> _Check your understanding_
1) According to the article on the EU declaration and Sri Lanka's peace process, when did the Ceasefire Agreement come into force?
2) From the article on the EU declaration and Sri Lanka's peace process, repeat the text starting at "Although many in" and ending at "could be advanced.".
3) In the article on the EU declaration and Sri Lanka's peace process, turn the paragraph beginning "The 43-month-old peace process has stalled" into a short list that keeps its main facts.

Feature Article

Will EU declaration help Sri Lanka's peace?

[TamilNet, Tuesday, 04 October 2005, 02:54 GMT]
The European Union’s (EU’s) announcement that it "will not receive members of the Liberation Tigers of Tamil Eelam (LTTE) in its member states until further notice," and is considering formally listing the LTTE as a terrorist organization has raised both controversy and questions over whether the move will aid or hurt the island’s stalled peace process.

It was only a week prior to the EU declaration the LTTE Peace Secretariat in a statement urged the international community, particularly the EU, against exerting pressure targetted only at the Liberation Tigers. “Ground realities notwithstanding, Colombo expects that the international community exert indiscriminate pressure on the LTTE. This pressure, the Sinhala ruling elites believe, would weaken the Tamil cause and we trust that the international community is aware of it. If the international community complies with what Colombo intends, then the Tamil people are made to feel being left alone in their struggle for justice,” the statement said.

The 43-month-old peace process has stalled and the ceasefire is under strain largely due to the lack of direction, consensus and continuity within the Sinhala polity, the failure to establish an interim administration structure, failure to implement the agreed joint structure to handle the tsunami disaster reconstruction efforts, the LTTE feels. The non-implementation of key clauses of the Ceasefire Agreement (CFA) by both sides including continuation of killings and violence, vacation of government troops from public places, restoration of normalcy in the war-affected lives of the people in the North and East, and the failure to disarm paramilitary groups are other key factors that have contributed to the lack of progress.

The failure to disarm paramilitary forces in the NorthEast has been largely blamed for the current crisis facing the Ceasefire Agreement. The “shadow war” which started in the East after the current government took office last April has escalated and has spread to the Northern and Southern parts of Sri Lanka.

Noting the escalation of killings and violence, and increasing CFA violations, the Co-chairs released a statement warning that the peace process was “facing its most serious challenge since the Ceasefire Agreement came into force in February 2002.” The statement highlighted the need for the LTTE to stop its killings and the Sri Lankan government to disarm paramilitary groups.

While Sinhala polity is in a state of disarray, fractured across and within party lines, Tamil Tigers appear to have maintained their political, military and economic strength. It is suggested that EU was driven to target the stronger LTTE to bring balance between the parties in an effort to salvage the peace process.

The LTTE Head of the Political Wing, S P Thamilchelvan, has said the public statement by the EU has been counterproductive to the peace process and has harmed the LTTE-EU relationship. Recent Resurgence events organized by NorthEast Tamils brought out the message that they are already disillusioned with the peace process and the ceasefire agreement, and are also losing their trust with the EU.

Rather than helping to find a solution to the Tamil National question during what Tamil people see as critical and historic juncture of their struggle, blaming the Tamils for the current state of affairs is unwarranted, and a great tragedy, the Tamil National Alliance (TNA) parliamentarians have said.

Although many in the South feel both India and the US should play a larger role in the peace process, the proscription of the LTTE by these two countries will be a barrier to US or India becoming directly involved in the process. Proscription limits the political space in which peace process could be advanced.

UK's colonial past is often considered as one of the factors responsible for the current ethnic trouble in Sri Lanka. By playing an active role behind the EU declaration, UK too has lost the trust and confidence to be able to a play a meaningful role in the future of the peace process, analysts say.

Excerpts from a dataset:
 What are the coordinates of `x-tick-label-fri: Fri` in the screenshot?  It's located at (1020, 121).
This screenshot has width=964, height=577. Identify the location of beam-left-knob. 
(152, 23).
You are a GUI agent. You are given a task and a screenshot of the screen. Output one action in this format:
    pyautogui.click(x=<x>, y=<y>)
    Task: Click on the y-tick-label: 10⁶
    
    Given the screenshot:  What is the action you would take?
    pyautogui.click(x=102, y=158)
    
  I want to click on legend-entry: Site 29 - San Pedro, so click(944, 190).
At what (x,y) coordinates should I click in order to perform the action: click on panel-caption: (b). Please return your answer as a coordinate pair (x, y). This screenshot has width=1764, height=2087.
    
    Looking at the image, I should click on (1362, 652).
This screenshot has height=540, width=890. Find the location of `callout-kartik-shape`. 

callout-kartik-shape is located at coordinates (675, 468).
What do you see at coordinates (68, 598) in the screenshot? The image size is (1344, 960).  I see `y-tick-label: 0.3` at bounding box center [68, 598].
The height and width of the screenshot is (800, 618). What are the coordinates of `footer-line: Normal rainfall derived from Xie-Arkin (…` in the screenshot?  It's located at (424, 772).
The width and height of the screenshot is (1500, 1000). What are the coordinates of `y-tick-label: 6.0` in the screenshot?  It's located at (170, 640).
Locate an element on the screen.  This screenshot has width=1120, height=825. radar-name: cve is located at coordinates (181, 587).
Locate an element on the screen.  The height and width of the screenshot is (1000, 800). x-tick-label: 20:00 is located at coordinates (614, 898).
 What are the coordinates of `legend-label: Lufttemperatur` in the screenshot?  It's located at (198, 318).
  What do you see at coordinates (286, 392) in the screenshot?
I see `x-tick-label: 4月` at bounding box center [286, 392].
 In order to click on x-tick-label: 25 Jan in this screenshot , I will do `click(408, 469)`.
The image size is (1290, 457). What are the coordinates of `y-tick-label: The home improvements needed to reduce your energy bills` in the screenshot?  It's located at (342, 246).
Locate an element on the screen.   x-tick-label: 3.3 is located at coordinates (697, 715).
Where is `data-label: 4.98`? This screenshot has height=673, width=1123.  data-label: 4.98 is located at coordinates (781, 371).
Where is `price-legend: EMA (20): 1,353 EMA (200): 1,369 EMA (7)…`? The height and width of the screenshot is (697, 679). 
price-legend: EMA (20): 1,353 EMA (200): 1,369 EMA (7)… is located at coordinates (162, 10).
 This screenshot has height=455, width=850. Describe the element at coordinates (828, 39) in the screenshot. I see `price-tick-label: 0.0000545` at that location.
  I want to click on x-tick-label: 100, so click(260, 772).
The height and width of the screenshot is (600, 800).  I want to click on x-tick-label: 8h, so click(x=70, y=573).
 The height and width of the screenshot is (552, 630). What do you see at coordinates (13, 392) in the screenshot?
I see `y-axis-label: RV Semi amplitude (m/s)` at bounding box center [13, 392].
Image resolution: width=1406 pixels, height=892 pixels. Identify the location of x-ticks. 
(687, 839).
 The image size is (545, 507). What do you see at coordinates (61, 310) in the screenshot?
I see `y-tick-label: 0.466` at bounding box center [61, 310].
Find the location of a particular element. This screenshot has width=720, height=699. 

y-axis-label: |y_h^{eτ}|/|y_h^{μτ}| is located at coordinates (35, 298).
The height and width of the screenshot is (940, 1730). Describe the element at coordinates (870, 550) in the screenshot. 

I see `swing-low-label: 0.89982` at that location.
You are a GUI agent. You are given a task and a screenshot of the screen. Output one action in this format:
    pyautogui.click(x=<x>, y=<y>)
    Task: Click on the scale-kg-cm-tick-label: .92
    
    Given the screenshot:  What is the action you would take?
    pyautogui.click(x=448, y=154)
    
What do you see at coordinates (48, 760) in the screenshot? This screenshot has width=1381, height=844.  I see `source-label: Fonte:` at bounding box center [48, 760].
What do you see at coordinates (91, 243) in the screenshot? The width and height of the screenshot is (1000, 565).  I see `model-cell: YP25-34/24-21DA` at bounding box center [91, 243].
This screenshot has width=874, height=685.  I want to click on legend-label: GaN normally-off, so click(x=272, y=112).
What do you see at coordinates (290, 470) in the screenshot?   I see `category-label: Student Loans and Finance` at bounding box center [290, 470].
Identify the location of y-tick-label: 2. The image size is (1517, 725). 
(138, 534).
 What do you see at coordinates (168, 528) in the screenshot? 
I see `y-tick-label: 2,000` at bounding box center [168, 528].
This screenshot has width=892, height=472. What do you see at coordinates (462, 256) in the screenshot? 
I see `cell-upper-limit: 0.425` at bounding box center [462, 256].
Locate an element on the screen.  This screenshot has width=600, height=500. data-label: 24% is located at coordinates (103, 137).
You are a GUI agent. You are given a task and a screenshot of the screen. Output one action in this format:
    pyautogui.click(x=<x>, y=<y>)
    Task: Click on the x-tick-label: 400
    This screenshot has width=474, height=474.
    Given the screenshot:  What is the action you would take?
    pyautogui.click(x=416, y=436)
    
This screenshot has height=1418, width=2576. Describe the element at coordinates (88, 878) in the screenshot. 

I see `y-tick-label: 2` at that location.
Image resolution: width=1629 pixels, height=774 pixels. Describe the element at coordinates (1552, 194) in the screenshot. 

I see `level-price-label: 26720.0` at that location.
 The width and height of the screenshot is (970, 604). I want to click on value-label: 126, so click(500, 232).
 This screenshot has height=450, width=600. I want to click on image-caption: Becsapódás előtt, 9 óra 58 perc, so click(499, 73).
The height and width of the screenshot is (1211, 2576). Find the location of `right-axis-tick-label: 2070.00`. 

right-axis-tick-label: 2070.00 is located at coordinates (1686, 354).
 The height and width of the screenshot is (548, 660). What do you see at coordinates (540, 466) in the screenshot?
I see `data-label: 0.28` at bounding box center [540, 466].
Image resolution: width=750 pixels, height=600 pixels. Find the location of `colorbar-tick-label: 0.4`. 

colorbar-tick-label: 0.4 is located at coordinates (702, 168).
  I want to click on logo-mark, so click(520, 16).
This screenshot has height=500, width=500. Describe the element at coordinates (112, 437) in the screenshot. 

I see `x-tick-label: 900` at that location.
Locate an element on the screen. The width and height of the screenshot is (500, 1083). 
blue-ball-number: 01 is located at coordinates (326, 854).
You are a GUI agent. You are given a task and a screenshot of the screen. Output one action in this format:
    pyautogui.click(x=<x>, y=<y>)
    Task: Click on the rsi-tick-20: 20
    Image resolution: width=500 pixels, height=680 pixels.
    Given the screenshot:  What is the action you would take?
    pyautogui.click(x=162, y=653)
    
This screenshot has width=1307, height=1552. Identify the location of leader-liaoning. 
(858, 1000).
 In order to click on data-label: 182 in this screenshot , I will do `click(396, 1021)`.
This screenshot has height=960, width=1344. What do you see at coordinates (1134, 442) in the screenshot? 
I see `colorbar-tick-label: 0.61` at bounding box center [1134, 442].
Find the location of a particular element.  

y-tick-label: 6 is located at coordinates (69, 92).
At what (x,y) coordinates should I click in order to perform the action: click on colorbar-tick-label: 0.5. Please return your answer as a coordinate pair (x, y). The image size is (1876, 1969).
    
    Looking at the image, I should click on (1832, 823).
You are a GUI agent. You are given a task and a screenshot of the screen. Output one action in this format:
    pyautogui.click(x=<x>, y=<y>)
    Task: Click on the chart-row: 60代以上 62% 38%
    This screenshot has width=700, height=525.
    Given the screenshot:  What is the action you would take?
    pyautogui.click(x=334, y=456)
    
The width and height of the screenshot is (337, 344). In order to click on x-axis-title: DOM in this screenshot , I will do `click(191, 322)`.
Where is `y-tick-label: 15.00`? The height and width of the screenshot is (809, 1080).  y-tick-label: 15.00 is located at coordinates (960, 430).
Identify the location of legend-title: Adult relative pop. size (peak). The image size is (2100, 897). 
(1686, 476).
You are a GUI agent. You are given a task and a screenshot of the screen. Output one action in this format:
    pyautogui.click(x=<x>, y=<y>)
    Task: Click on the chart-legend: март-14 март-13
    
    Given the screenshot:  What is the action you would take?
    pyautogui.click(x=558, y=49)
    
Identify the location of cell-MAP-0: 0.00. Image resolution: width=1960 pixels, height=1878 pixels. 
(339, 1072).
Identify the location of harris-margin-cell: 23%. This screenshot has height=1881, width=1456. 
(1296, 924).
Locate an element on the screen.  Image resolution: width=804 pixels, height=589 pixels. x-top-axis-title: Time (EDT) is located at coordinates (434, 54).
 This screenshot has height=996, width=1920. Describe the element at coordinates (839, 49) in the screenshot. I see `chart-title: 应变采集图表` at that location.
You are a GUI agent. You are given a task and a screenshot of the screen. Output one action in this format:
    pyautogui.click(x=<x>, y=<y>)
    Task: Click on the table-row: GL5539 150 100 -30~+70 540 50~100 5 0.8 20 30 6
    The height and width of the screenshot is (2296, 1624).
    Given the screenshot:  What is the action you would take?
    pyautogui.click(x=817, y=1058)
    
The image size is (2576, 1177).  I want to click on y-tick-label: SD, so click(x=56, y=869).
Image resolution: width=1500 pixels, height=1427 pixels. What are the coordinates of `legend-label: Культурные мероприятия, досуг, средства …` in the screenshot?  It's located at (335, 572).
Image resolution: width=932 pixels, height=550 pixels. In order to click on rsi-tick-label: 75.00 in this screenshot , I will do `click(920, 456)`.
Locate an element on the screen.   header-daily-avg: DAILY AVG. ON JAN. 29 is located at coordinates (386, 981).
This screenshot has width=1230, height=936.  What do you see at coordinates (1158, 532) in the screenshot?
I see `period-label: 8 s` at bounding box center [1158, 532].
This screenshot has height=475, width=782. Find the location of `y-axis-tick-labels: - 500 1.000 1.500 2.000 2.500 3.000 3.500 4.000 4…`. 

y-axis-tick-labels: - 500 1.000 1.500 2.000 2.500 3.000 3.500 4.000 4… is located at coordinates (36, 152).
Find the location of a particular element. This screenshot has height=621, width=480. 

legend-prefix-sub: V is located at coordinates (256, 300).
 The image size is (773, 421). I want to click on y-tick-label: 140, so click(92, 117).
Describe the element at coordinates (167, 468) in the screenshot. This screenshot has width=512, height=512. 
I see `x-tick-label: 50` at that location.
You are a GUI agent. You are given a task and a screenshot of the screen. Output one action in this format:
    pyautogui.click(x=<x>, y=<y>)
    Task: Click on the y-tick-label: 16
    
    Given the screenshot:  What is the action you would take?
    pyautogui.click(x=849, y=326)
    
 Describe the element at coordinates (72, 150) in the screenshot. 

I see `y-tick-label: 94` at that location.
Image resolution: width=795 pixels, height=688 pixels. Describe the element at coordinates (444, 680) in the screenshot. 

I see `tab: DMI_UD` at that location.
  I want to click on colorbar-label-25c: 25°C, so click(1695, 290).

> _Task-by-task answers_
1) February 2002

2)
Although many in the South feel both India and the US should play a larger role in the peace process, the proscription of the LTTE by these two countries will be a barrier to US or India becoming directly involved in the process. Proscription limits the political space in which peace process could be advanced.

3)
The LTTE feels the 43-month-old peace process has stalled and the ceasefire is under strain largely because of:
- lack of direction, consensus and continuity within the Sinhala polity
- failure to set up an interim administration structure
- failure to implement the agreed joint structure for tsunami reconstruction

Other key factors behind the lack of progress:
- both sides not implementing key clauses of the Ceasefire Agreement (CFA), including:
  - continued killings and violence
  - vacation of government troops from public places
  - restoration of normal life for war-affected people in the North and East
- failure to disarm paramilitary groups